# WHAT YOU SHOULD DO
All lines of the data shown below should be output exactly as they stand.

+ + + +

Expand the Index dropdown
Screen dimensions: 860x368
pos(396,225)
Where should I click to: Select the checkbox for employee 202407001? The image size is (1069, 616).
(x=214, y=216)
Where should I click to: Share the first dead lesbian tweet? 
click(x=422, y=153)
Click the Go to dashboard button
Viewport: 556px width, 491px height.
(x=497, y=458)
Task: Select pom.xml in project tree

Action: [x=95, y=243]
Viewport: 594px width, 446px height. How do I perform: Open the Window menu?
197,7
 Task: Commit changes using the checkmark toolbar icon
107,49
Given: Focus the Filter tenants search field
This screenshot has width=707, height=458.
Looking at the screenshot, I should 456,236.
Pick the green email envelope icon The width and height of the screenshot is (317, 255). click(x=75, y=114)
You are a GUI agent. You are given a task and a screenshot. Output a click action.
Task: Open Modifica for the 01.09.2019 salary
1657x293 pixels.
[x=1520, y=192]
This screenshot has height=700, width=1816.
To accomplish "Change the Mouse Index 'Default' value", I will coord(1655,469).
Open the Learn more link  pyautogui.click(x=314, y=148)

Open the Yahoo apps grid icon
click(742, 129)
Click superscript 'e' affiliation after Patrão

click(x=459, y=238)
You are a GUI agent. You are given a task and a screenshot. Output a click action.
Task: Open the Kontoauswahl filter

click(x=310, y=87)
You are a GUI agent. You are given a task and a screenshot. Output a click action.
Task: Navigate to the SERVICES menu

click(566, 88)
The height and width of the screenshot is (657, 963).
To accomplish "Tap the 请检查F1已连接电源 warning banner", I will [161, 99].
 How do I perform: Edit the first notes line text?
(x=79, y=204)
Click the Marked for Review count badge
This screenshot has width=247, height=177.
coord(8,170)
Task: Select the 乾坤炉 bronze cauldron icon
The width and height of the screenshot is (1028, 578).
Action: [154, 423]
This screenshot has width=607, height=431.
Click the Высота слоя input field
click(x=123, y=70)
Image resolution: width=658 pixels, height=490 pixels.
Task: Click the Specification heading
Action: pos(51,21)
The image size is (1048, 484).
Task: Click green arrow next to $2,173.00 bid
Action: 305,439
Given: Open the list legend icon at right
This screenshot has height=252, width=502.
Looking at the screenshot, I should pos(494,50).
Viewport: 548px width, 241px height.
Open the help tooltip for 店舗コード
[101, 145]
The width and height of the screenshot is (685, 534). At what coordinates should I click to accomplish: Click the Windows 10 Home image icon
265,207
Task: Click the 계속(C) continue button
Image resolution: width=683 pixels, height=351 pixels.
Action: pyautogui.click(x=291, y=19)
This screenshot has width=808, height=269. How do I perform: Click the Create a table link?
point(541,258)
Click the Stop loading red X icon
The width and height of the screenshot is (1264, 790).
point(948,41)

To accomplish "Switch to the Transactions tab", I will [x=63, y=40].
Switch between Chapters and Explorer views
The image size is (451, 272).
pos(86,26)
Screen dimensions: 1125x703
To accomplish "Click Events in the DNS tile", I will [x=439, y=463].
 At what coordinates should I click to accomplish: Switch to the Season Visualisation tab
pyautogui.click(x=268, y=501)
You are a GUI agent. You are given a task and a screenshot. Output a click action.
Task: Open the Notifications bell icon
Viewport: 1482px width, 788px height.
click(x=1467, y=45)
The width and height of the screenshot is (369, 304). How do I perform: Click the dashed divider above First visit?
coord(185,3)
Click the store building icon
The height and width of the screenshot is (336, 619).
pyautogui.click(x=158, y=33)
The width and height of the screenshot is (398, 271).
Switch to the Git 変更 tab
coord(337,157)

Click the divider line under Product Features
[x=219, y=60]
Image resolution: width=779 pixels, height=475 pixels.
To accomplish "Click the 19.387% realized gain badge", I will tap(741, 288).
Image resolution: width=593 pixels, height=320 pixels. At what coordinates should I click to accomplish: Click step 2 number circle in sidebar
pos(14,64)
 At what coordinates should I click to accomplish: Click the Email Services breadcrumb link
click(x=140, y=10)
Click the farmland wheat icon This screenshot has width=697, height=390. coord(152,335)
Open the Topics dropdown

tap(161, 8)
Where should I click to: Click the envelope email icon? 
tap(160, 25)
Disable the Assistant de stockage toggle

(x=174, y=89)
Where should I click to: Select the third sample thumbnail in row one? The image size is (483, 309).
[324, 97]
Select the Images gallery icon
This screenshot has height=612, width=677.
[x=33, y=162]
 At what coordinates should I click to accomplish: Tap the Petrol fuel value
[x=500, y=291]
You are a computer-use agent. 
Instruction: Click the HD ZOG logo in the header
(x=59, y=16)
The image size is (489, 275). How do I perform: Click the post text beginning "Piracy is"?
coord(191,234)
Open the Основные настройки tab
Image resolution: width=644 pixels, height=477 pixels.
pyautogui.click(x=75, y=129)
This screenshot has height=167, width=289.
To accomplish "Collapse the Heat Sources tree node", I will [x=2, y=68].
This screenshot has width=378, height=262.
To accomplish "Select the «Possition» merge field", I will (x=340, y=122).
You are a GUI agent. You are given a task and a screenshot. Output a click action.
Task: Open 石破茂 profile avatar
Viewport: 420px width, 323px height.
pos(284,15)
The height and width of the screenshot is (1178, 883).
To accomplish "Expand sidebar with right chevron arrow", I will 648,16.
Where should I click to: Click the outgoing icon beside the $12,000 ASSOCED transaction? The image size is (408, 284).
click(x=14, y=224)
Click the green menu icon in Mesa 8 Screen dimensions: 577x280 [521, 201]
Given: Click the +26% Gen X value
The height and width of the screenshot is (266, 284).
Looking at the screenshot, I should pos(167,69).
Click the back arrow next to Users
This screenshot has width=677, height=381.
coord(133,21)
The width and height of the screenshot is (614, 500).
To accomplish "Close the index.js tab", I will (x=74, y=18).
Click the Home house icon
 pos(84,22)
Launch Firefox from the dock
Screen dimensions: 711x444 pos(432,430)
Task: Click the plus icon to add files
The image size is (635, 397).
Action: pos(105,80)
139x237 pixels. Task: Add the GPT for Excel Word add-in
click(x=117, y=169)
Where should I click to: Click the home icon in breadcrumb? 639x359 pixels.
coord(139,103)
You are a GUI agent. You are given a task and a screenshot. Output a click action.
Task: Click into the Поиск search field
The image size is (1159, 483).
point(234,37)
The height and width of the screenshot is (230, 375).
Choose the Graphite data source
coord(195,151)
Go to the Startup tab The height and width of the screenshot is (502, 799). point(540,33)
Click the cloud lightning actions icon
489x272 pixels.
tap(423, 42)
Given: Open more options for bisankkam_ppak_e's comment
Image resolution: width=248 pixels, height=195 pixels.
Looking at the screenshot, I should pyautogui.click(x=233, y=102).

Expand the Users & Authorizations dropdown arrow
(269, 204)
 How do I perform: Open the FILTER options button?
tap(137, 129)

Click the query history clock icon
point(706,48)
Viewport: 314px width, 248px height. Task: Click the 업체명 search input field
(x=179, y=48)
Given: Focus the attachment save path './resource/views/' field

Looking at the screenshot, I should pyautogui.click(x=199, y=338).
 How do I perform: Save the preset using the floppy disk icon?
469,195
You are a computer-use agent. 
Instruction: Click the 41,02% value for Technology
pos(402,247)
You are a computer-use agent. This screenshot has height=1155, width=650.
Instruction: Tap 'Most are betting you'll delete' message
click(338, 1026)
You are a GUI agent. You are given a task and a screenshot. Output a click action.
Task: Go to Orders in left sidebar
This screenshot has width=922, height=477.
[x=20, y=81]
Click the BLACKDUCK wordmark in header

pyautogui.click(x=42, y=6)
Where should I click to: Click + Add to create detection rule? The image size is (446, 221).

+ + + +

# ANSWER TO THIS PROBLEM
Expand the Index dropdown
Screen dimensions: 860x368
pos(396,225)
Where should I click to: Select the checkbox for employee 202407001? The image size is (1069, 616).
(x=214, y=216)
Where should I click to: Share the first dead lesbian tweet? 
click(x=422, y=153)
Click the Go to dashboard button
Viewport: 556px width, 491px height.
(x=497, y=458)
Task: Select pom.xml in project tree

Action: [x=95, y=243]
Viewport: 594px width, 446px height. How do I perform: Open the Window menu?
197,7
 Task: Commit changes using the checkmark toolbar icon
107,49
Given: Focus the Filter tenants search field
This screenshot has width=707, height=458.
Looking at the screenshot, I should 456,236.
Pick the green email envelope icon The width and height of the screenshot is (317, 255). click(x=75, y=114)
You are a GUI agent. You are given a task and a screenshot. Output a click action.
Task: Open Modifica for the 01.09.2019 salary
1657x293 pixels.
[x=1520, y=192]
This screenshot has height=700, width=1816.
To accomplish "Change the Mouse Index 'Default' value", I will coord(1655,469).
Open the Learn more link  pyautogui.click(x=314, y=148)

Open the Yahoo apps grid icon
click(742, 129)
Click superscript 'e' affiliation after Patrão

click(x=459, y=238)
You are a GUI agent. You are given a task and a screenshot. Output a click action.
Task: Open the Kontoauswahl filter

click(x=310, y=87)
You are a GUI agent. You are given a task and a screenshot. Output a click action.
Task: Navigate to the SERVICES menu

click(566, 88)
The height and width of the screenshot is (657, 963).
To accomplish "Tap the 请检查F1已连接电源 warning banner", I will [161, 99].
 How do I perform: Edit the first notes line text?
(x=79, y=204)
Click the Marked for Review count badge
This screenshot has width=247, height=177.
coord(8,170)
Task: Select the 乾坤炉 bronze cauldron icon
The width and height of the screenshot is (1028, 578).
Action: [154, 423]
This screenshot has width=607, height=431.
Click the Высота слоя input field
click(x=123, y=70)
Image resolution: width=658 pixels, height=490 pixels.
Task: Click the Specification heading
Action: pos(51,21)
The image size is (1048, 484).
Task: Click green arrow next to $2,173.00 bid
Action: 305,439
Given: Open the list legend icon at right
This screenshot has height=252, width=502.
Looking at the screenshot, I should pos(494,50).
Viewport: 548px width, 241px height.
Open the help tooltip for 店舗コード
[101, 145]
The width and height of the screenshot is (685, 534). At what coordinates should I click to accomplish: Click the Windows 10 Home image icon
265,207
Task: Click the 계속(C) continue button
Image resolution: width=683 pixels, height=351 pixels.
Action: pyautogui.click(x=291, y=19)
This screenshot has width=808, height=269. How do I perform: Click the Create a table link?
point(541,258)
Click the Stop loading red X icon
The width and height of the screenshot is (1264, 790).
point(948,41)

To accomplish "Switch to the Transactions tab", I will [x=63, y=40].
Switch between Chapters and Explorer views
The image size is (451, 272).
pos(86,26)
Screen dimensions: 1125x703
To accomplish "Click Events in the DNS tile", I will [x=439, y=463].
 At what coordinates should I click to accomplish: Switch to the Season Visualisation tab
pyautogui.click(x=268, y=501)
You are a GUI agent. You are given a task and a screenshot. Output a click action.
Task: Open the Notifications bell icon
Viewport: 1482px width, 788px height.
click(x=1467, y=45)
The width and height of the screenshot is (369, 304). How do I perform: Click the dashed divider above First visit?
coord(185,3)
Click the store building icon
The height and width of the screenshot is (336, 619).
pyautogui.click(x=158, y=33)
The width and height of the screenshot is (398, 271).
Switch to the Git 変更 tab
coord(337,157)

Click the divider line under Product Features
[x=219, y=60]
Image resolution: width=779 pixels, height=475 pixels.
To accomplish "Click the 19.387% realized gain badge", I will tap(741, 288).
Image resolution: width=593 pixels, height=320 pixels. At what coordinates should I click to accomplish: Click step 2 number circle in sidebar
pos(14,64)
 At what coordinates should I click to accomplish: Click the Email Services breadcrumb link
click(x=140, y=10)
Click the farmland wheat icon This screenshot has width=697, height=390. coord(152,335)
Open the Topics dropdown

tap(161, 8)
Where should I click to: Click the envelope email icon? 
tap(160, 25)
Disable the Assistant de stockage toggle

(x=174, y=89)
Where should I click to: Select the third sample thumbnail in row one? The image size is (483, 309).
[324, 97]
Select the Images gallery icon
This screenshot has height=612, width=677.
[x=33, y=162]
 At what coordinates should I click to accomplish: Tap the Petrol fuel value
[x=500, y=291]
You are a computer-use agent. 
Instruction: Click the HD ZOG logo in the header
(x=59, y=16)
The image size is (489, 275). How do I perform: Click the post text beginning "Piracy is"?
coord(191,234)
Open the Основные настройки tab
Image resolution: width=644 pixels, height=477 pixels.
pyautogui.click(x=75, y=129)
This screenshot has height=167, width=289.
To accomplish "Collapse the Heat Sources tree node", I will [x=2, y=68].
This screenshot has width=378, height=262.
To accomplish "Select the «Possition» merge field", I will (x=340, y=122).
You are a GUI agent. You are given a task and a screenshot. Output a click action.
Task: Open 石破茂 profile avatar
Viewport: 420px width, 323px height.
pos(284,15)
The height and width of the screenshot is (1178, 883).
To accomplish "Expand sidebar with right chevron arrow", I will 648,16.
Where should I click to: Click the outgoing icon beside the $12,000 ASSOCED transaction? The image size is (408, 284).
click(x=14, y=224)
Click the green menu icon in Mesa 8 Screen dimensions: 577x280 [521, 201]
Given: Click the +26% Gen X value
The height and width of the screenshot is (266, 284).
Looking at the screenshot, I should pos(167,69).
Click the back arrow next to Users
This screenshot has width=677, height=381.
coord(133,21)
The width and height of the screenshot is (614, 500).
To accomplish "Close the index.js tab", I will (x=74, y=18).
Click the Home house icon
 pos(84,22)
Launch Firefox from the dock
Screen dimensions: 711x444 pos(432,430)
Task: Click the plus icon to add files
The image size is (635, 397).
Action: pos(105,80)
139x237 pixels. Task: Add the GPT for Excel Word add-in
click(x=117, y=169)
Where should I click to: Click the home icon in breadcrumb? 639x359 pixels.
coord(139,103)
You are a GUI agent. You are given a task and a screenshot. Output a click action.
Task: Click into the Поиск search field
The image size is (1159, 483).
point(234,37)
The height and width of the screenshot is (230, 375).
Choose the Graphite data source
coord(195,151)
Go to the Startup tab The height and width of the screenshot is (502, 799). point(540,33)
Click the cloud lightning actions icon
489x272 pixels.
tap(423, 42)
Given: Open more options for bisankkam_ppak_e's comment
Image resolution: width=248 pixels, height=195 pixels.
Looking at the screenshot, I should pyautogui.click(x=233, y=102).

Expand the Users & Authorizations dropdown arrow
(269, 204)
 How do I perform: Open the FILTER options button?
tap(137, 129)

Click the query history clock icon
point(706,48)
Viewport: 314px width, 248px height. Task: Click the 업체명 search input field
(x=179, y=48)
Given: Focus the attachment save path './resource/views/' field

Looking at the screenshot, I should pyautogui.click(x=199, y=338).
 How do I perform: Save the preset using the floppy disk icon?
469,195
You are a computer-use agent. 
Instruction: Click the 41,02% value for Technology
pos(402,247)
You are a computer-use agent. This screenshot has height=1155, width=650.
Instruction: Tap 'Most are betting you'll delete' message
click(338, 1026)
You are a GUI agent. You are given a task and a screenshot. Output a click action.
Task: Go to Orders in left sidebar
This screenshot has width=922, height=477.
[x=20, y=81]
Click the BLACKDUCK wordmark in header

pyautogui.click(x=42, y=6)
Where should I click to: Click + Add to create detection rule? The image size is (446, 221).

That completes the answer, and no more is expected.